Statically, the `ResultState` will enforce that invalid transitions are not made
when writing handlers for all combinations of raft node modes and events. In the
future, this approach may be extended to limit the actions a node can emit
dependent on its current mode.

## Library Architecture

Within the Raft protocol, there is a pure core that can be abstracted without
the use of global state. The protocol can be looked at simply as a series
of function calls of a function from an initial node state to a result node
state.

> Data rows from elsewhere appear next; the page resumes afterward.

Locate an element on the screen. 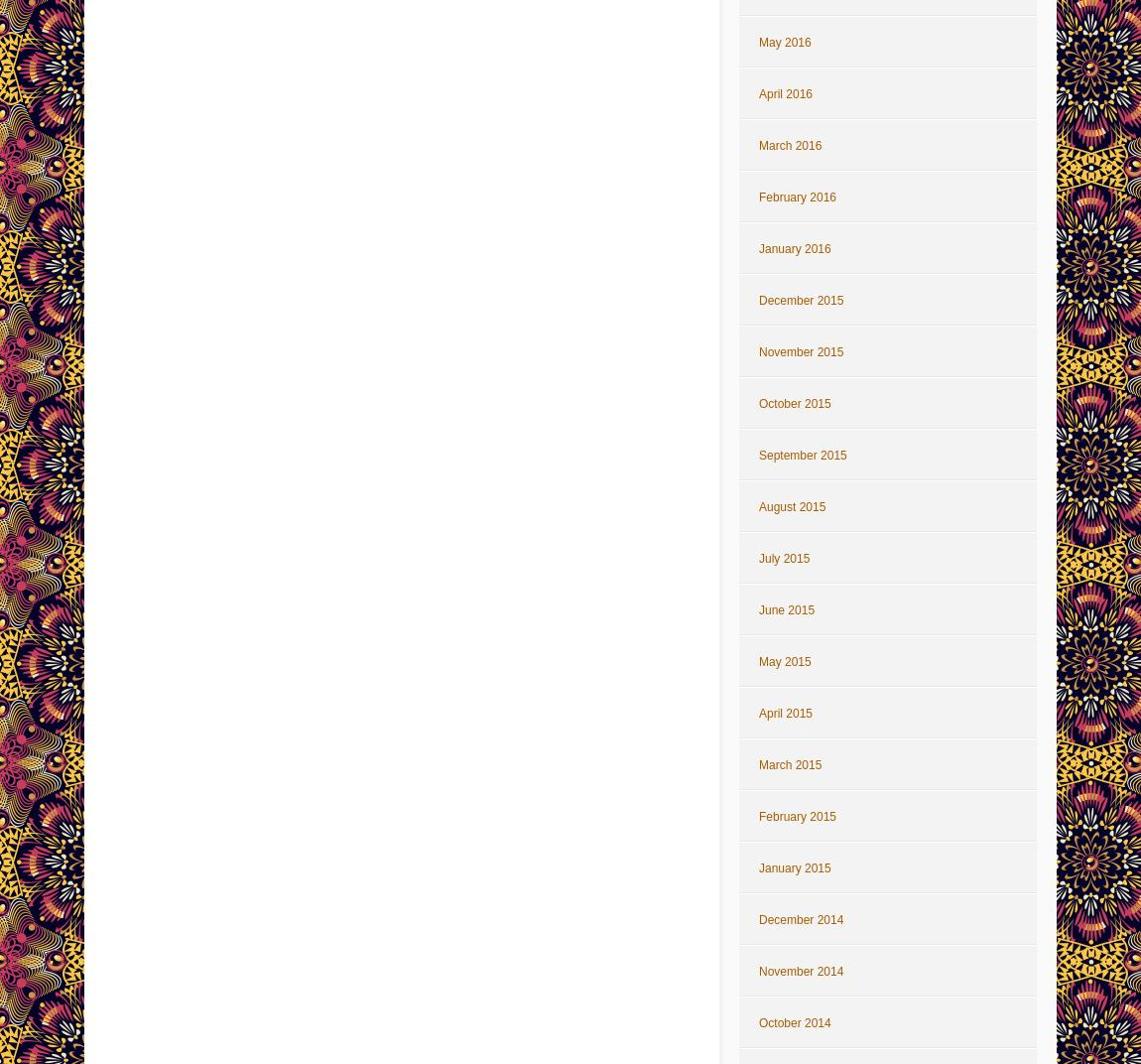 This screenshot has height=1064, width=1141. 'May 2016' is located at coordinates (783, 41).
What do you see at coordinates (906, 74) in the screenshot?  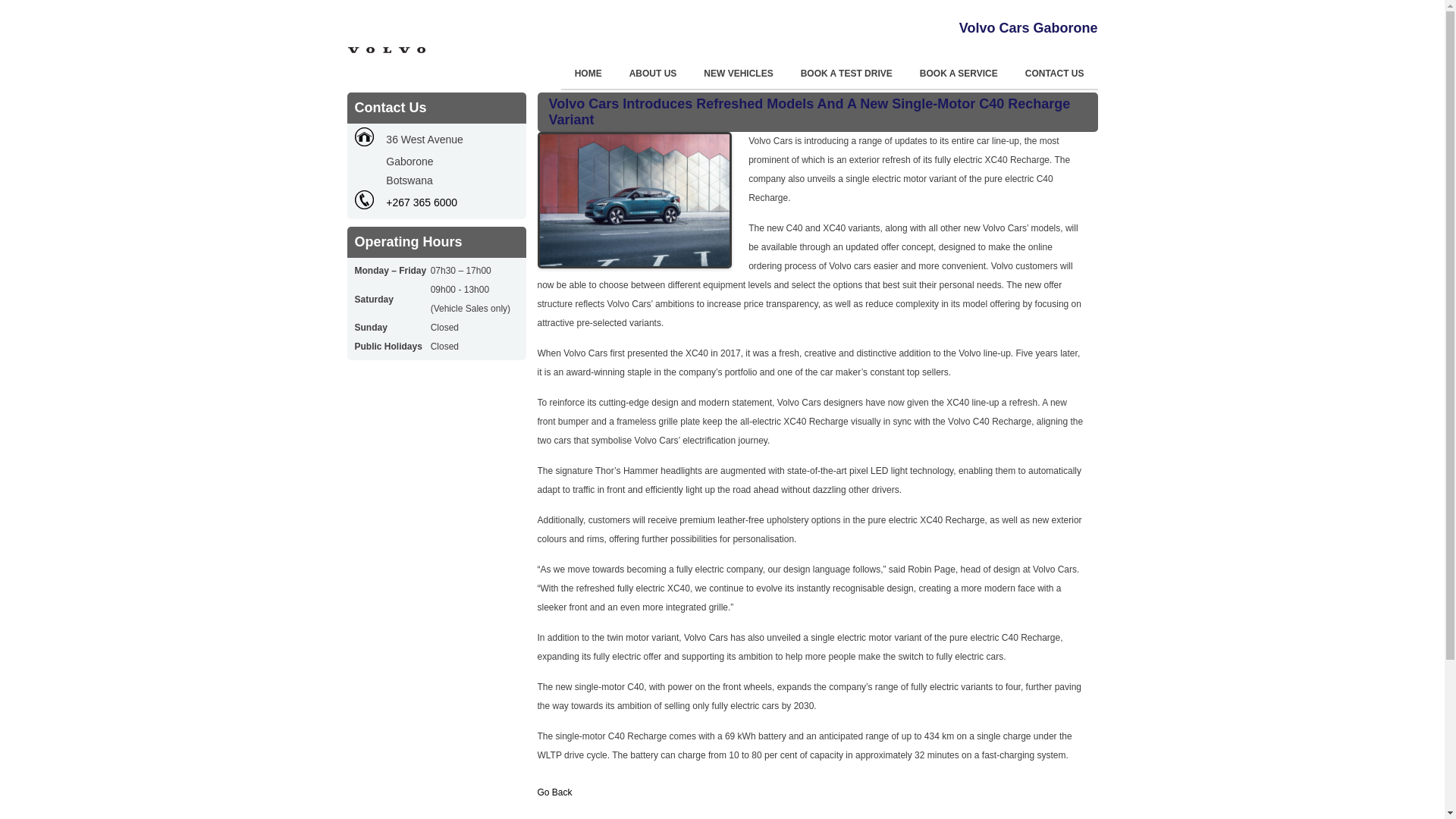 I see `'BOOK A SERVICE'` at bounding box center [906, 74].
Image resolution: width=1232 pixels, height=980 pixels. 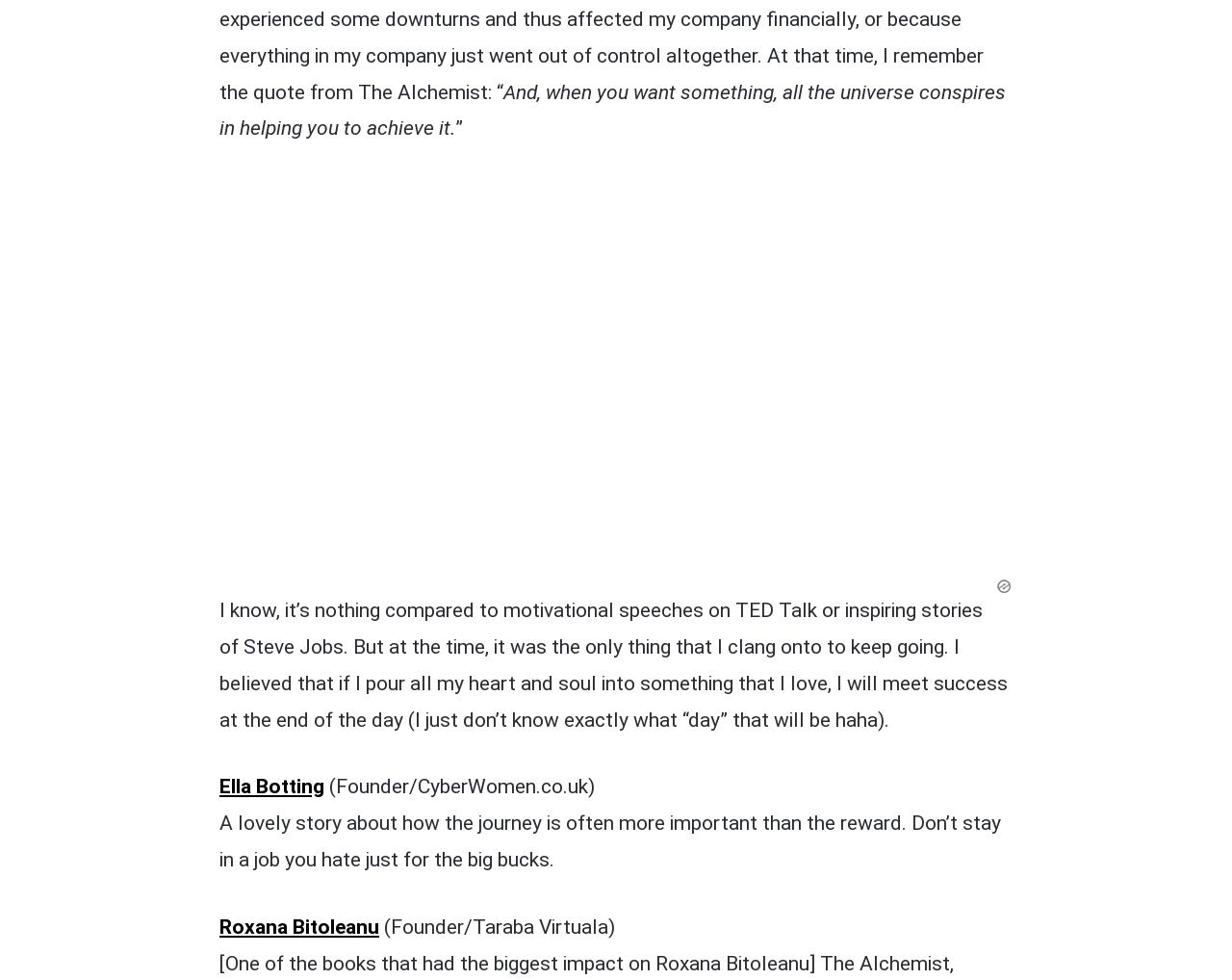 I want to click on 'Roxana Bitoleanu', so click(x=218, y=525).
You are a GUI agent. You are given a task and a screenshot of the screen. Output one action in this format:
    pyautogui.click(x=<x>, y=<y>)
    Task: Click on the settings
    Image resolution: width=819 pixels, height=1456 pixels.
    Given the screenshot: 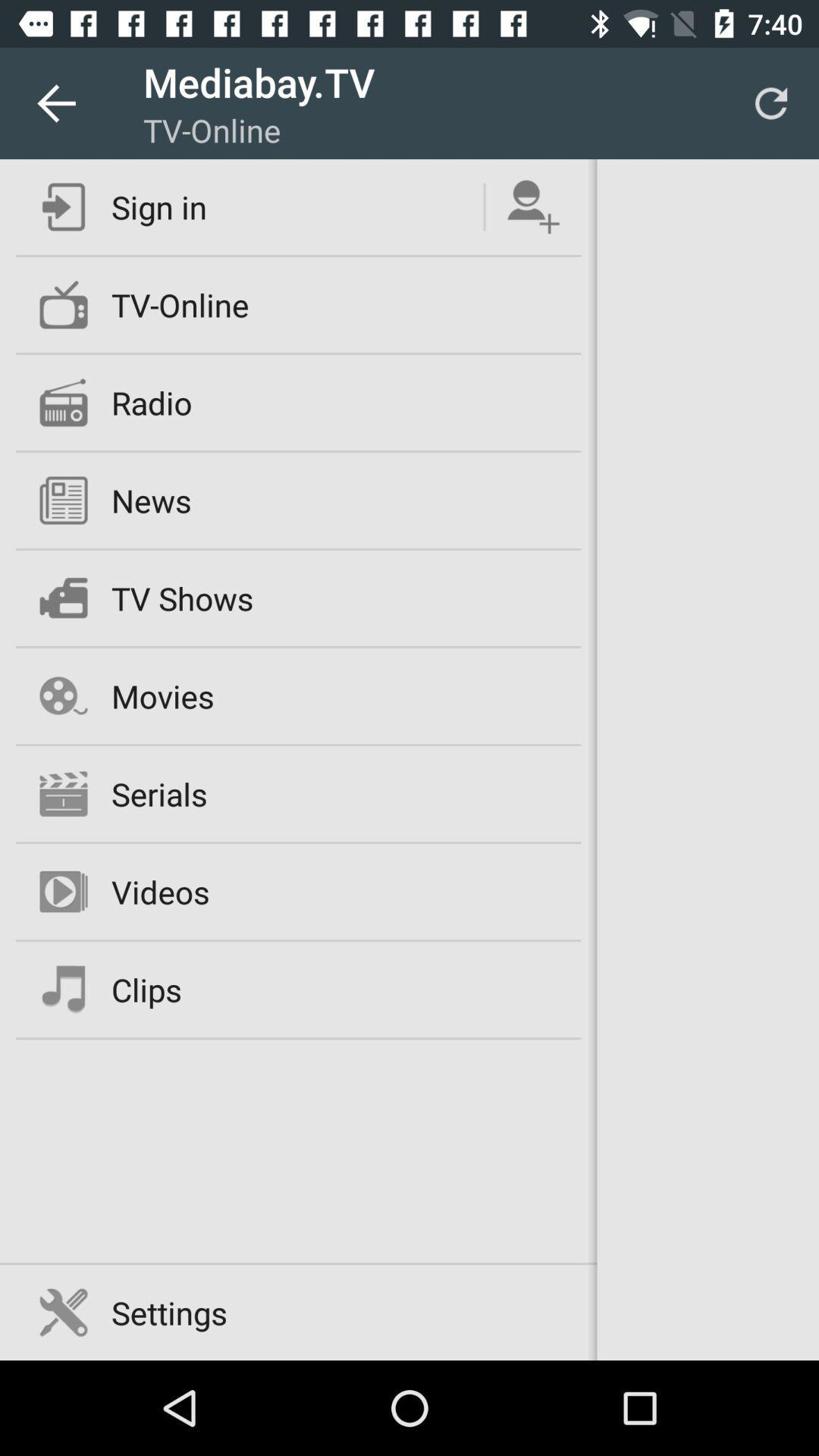 What is the action you would take?
    pyautogui.click(x=169, y=1312)
    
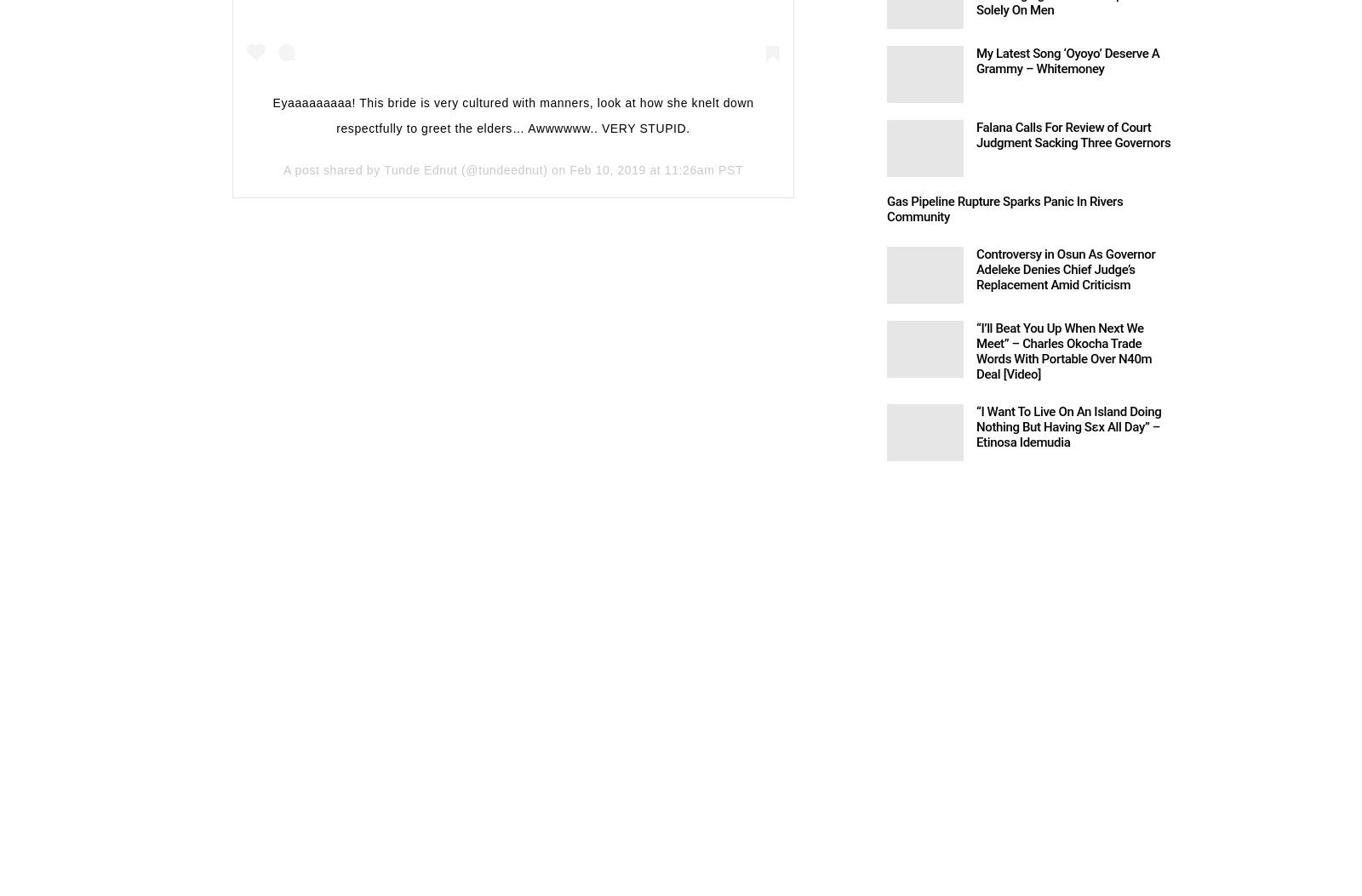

However, sometimes these transitions have *side effects*. In this library
we have elected to separate the *pure* and **effectful** layers.

The core event handling loop is a *pure* function that, given the current node
state and a few extra bits of global state, computes a list of `Action`s for the
effectful layer to perform (updating global state, sending a message to another
node over the network, etc.).

### Pure Layer

In order to update the replicated state machine, clients contact the leader via
"client requests" containing commands to be committed to the replicated state
machine. Once a command is received, the current leader assesses whether it is
possible to commit the command to the replicated state machine.

The replicated state machine must be deterministic such that every command
committed by a leader to the state machine will eventually be replicated on
every node in the network at the same index.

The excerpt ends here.